Within the entries below, find every line that has the string "dimensions", then copy it.

--

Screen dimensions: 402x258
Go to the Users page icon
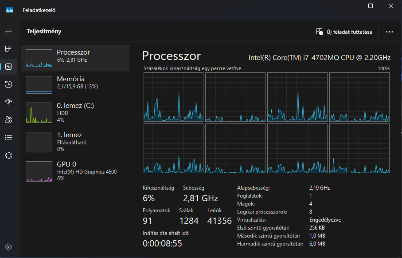tap(8, 119)
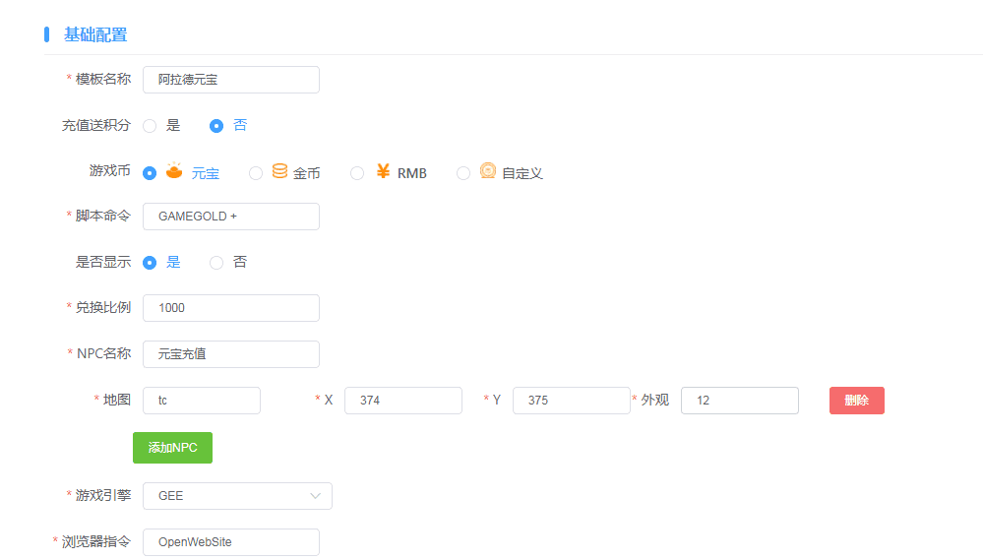Viewport: 983px width, 560px height.
Task: Select 是 for 充值送积分
Action: [x=151, y=126]
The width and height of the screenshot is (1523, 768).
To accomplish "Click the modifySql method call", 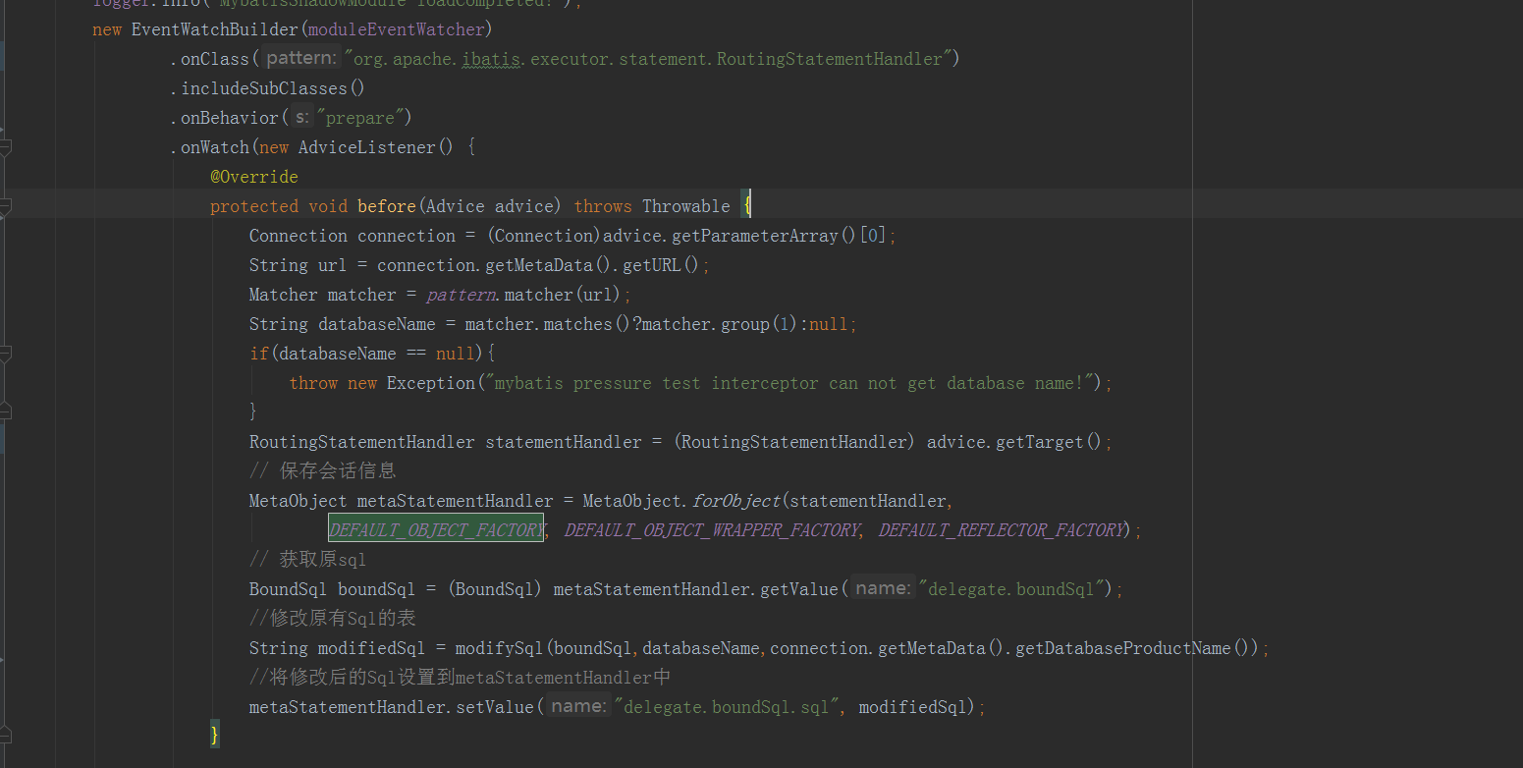I will point(499,647).
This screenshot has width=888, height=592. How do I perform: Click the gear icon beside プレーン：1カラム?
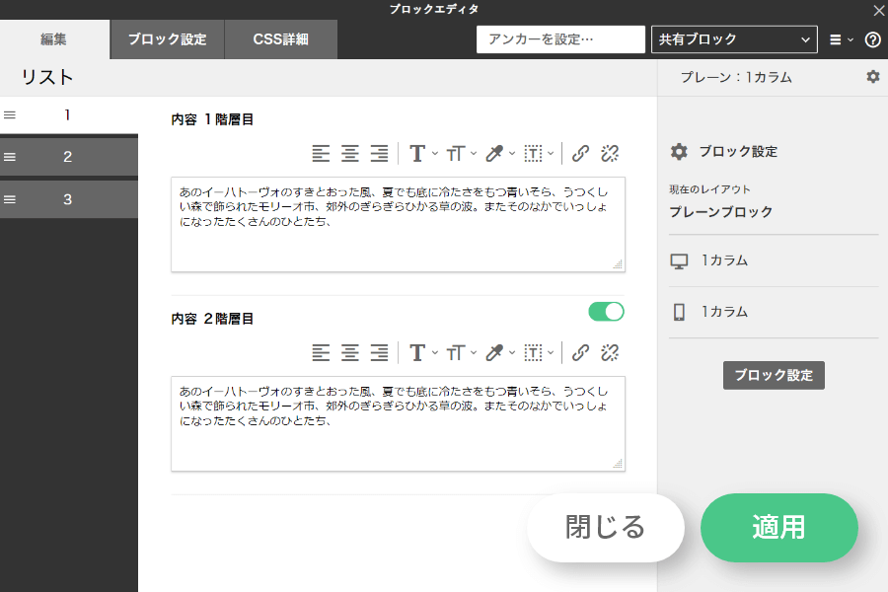tap(872, 77)
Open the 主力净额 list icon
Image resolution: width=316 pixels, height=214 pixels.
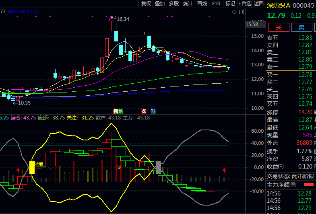[293, 185]
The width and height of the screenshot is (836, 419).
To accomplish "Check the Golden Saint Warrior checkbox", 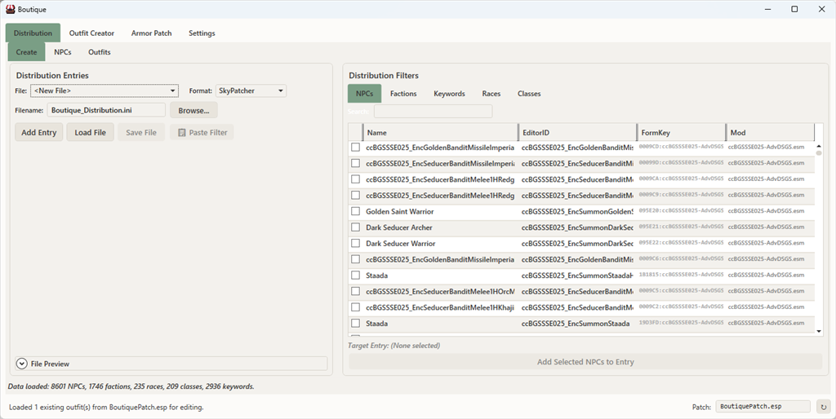I will coord(355,211).
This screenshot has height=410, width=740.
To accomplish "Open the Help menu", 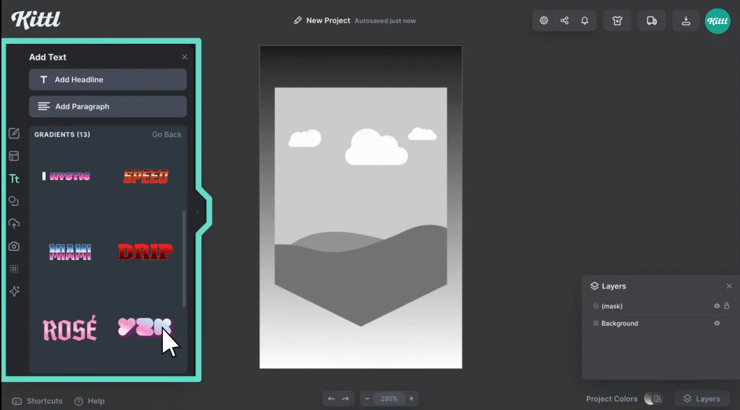I will 89,401.
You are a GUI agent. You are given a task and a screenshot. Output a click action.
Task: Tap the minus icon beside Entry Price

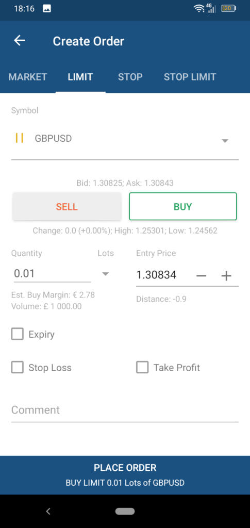201,276
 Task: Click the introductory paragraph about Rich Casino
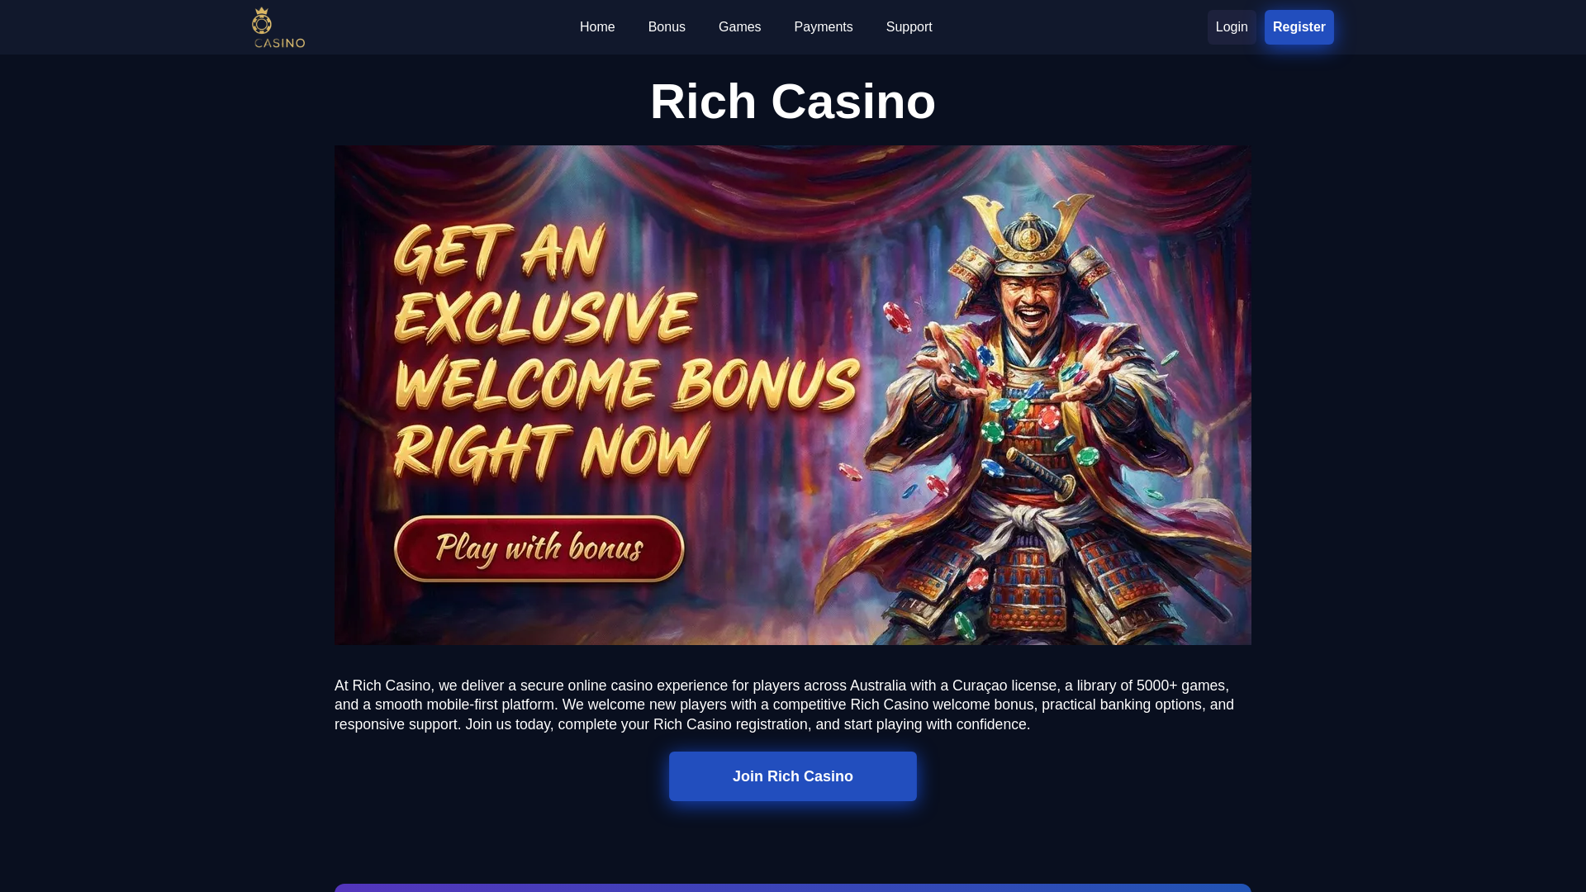[785, 705]
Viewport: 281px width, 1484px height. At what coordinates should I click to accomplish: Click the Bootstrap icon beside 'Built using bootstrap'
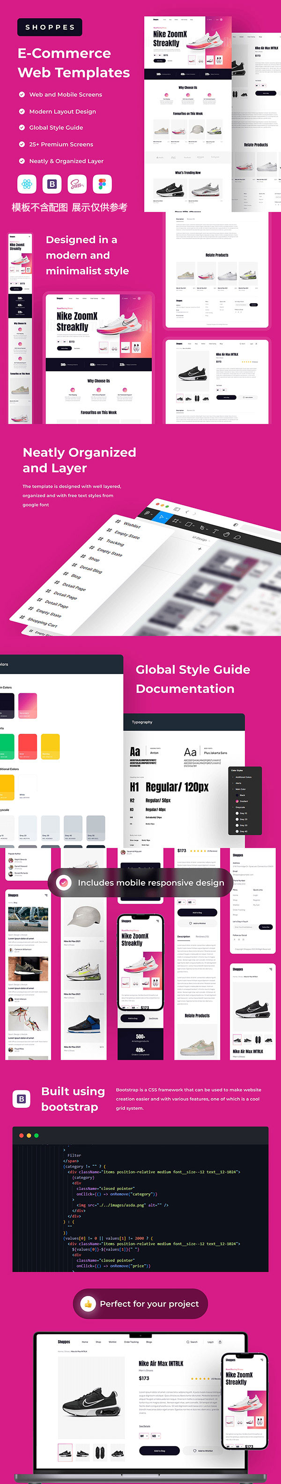point(21,1099)
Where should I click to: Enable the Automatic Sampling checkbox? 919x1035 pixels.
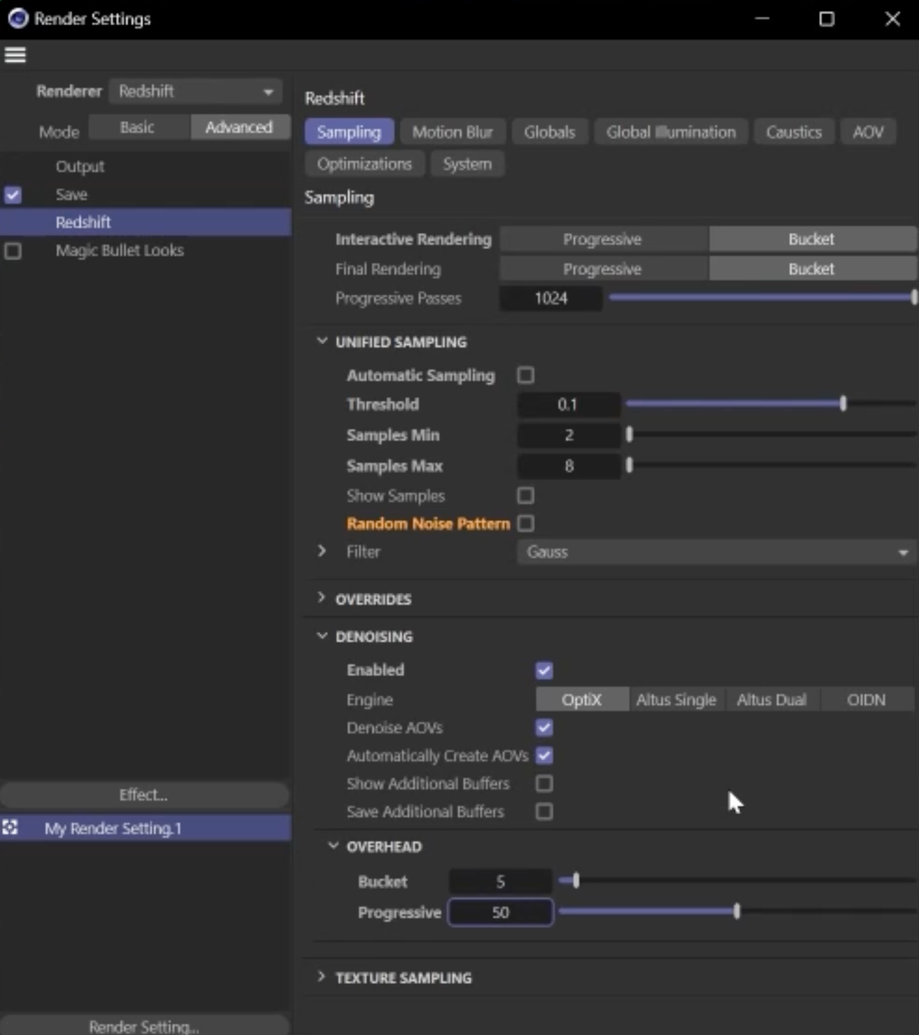[x=526, y=376]
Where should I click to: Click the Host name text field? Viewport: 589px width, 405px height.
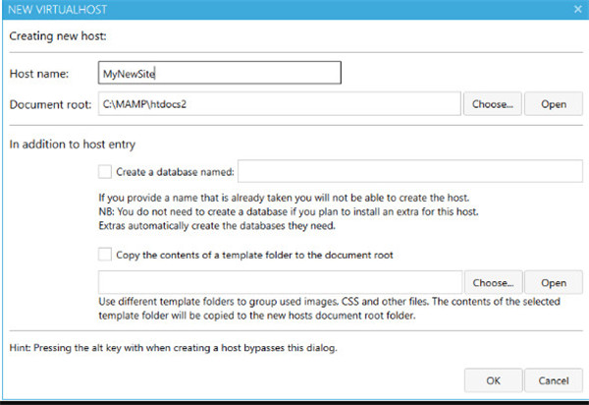click(x=221, y=74)
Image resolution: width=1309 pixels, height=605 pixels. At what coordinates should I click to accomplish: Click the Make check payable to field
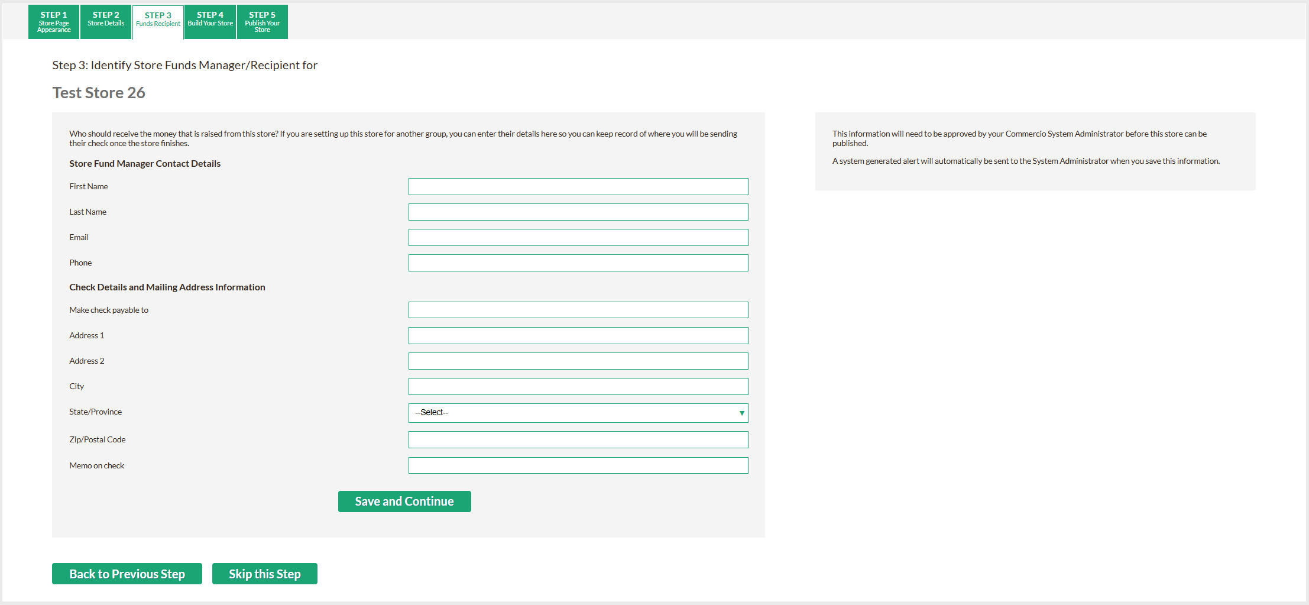(x=578, y=310)
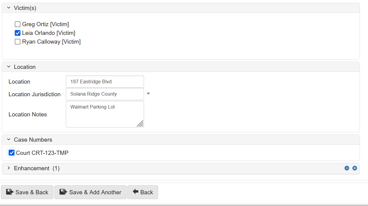Click the minus icon in Enhancement header

[347, 168]
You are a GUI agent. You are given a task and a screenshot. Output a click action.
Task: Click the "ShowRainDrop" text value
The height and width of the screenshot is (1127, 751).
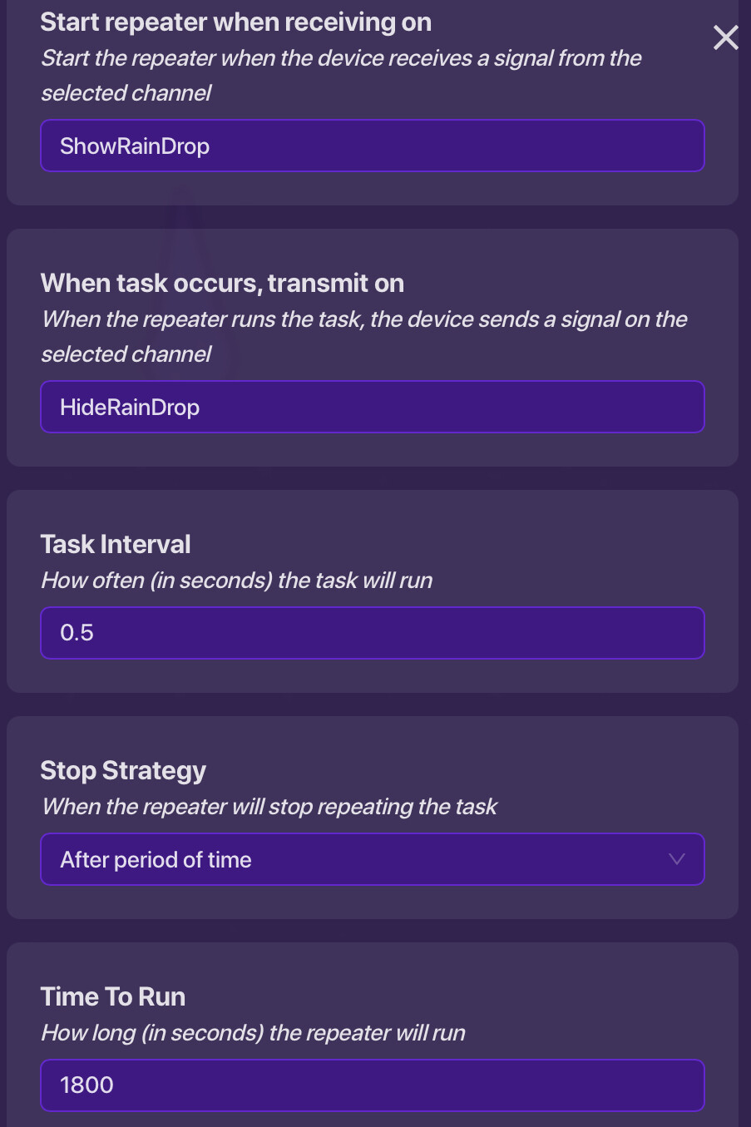point(135,146)
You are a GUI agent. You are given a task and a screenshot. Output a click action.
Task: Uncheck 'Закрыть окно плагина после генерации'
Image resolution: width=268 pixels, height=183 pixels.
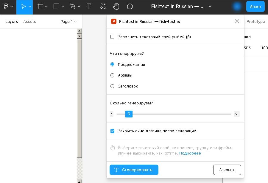click(x=113, y=131)
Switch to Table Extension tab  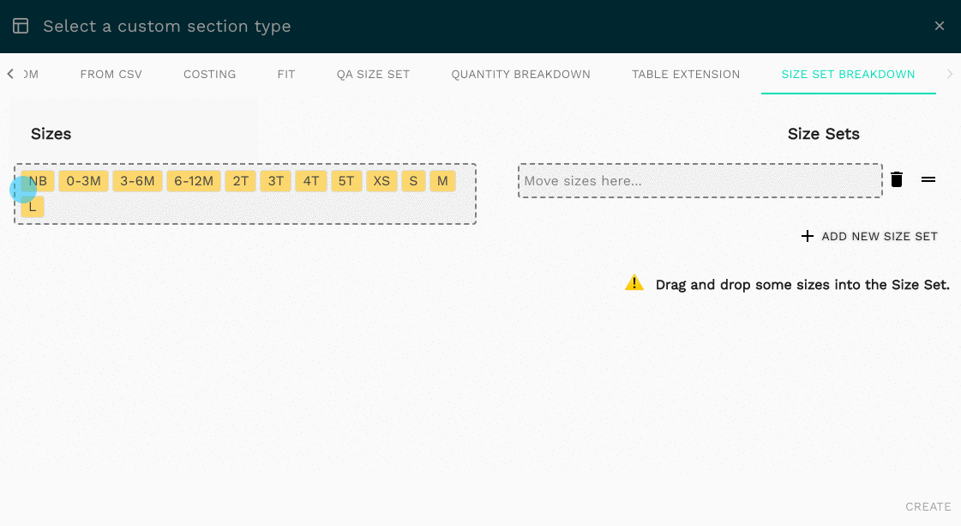coord(686,75)
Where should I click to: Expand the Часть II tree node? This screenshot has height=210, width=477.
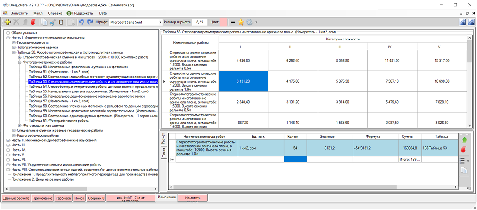(8, 140)
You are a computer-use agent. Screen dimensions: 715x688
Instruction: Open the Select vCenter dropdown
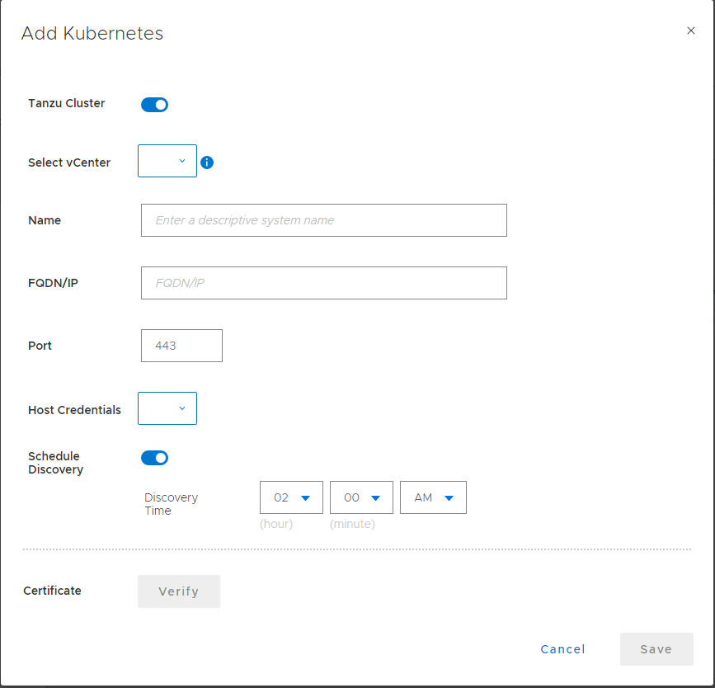pyautogui.click(x=167, y=161)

--

OUTPUT FOR THIS TASK.
Screen dimensions: 402x258
You are a computer-use agent. Screen dimensions: 715x688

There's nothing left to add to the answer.